Mas entre tabletes e simples e-readers é possível observar que as pessoas estão realmente aderindo a esta nova moda de mercado. A tecnologia está cada vez mais acessível à população e algumas empresas de mídia impressa vêm percebendo esta tendência que é refletida em alguns números que mostram baixas para esse mercado. Agora cabe a elas montar uma estratégia para se manter no mercado informatizado. O que se escuta muito quando falamos em mídia digital e a nova moda de tabletes e e-readers e a expressão: “É o fim do papel?”. Mesmo que na concepção de estudioso de mercado isto seja a longo prazo, está cultura depende de alguns incentivos e as empresas que produzem tais eletrônicos parecem estar dispostas a investir neste mercado e em parecerias para acelerar o processo de aderência.
Apesar de alguns estudos apontarem que os brasileiros lêem pouco e isto mostrar que a população não está habituada com leitura no seu dia-a-dia, do outro lado há pesquisas que mostram um aquecimento neste mercado e um eletrônico pode servir como incentivo. É uma questão a ser trabalhada. Porém a sempre a parte da população que está interessada em ler e não podemos esquecer esta fatia de mercado, eles são os principais alvos desta tecnologia.

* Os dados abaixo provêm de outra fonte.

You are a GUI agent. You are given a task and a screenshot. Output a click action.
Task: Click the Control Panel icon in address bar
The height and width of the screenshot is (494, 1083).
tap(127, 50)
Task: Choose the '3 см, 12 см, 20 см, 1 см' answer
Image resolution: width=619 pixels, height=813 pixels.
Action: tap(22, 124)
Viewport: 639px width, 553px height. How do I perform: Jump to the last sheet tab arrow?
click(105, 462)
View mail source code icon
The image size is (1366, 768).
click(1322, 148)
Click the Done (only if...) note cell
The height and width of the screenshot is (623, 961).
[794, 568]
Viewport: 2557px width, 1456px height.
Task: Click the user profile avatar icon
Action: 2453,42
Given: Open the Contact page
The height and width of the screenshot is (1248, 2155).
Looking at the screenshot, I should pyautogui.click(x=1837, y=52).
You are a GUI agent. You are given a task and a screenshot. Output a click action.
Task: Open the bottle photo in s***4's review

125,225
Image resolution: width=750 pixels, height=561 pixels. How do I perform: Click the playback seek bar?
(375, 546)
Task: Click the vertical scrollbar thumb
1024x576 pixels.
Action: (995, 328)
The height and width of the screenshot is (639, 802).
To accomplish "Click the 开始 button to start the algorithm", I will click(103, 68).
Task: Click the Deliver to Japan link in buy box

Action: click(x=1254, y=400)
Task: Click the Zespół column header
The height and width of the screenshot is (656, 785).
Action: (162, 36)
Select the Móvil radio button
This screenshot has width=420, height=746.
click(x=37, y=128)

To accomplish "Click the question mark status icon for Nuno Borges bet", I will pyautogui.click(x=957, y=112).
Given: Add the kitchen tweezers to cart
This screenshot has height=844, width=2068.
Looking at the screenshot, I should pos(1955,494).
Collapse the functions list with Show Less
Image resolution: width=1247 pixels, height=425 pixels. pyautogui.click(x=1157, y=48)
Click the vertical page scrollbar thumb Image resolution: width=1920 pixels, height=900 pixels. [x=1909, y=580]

Pensando em fins estudantis, escolas e universidades poderiam investir neste mercado por que sabemos o quão é desagradável ficar carregando apostilas e livros enormes e pesados sem falar na bagunça. Parcerias promocionais com tais instituições ou para pessoas que comprovassem estar estudando poderiam colocar mais lenha neste mercado. Tais atitudes poderiam estar mais acessíveis do que a aprovação do projeto UCA (Um Computador Por Aluno). Não criticando o projeto UCA, pois tem uma proposta interessante e algumas noticias levam a crer que ele está caminhando, mas a pergunta seria por que não começar com e-readers?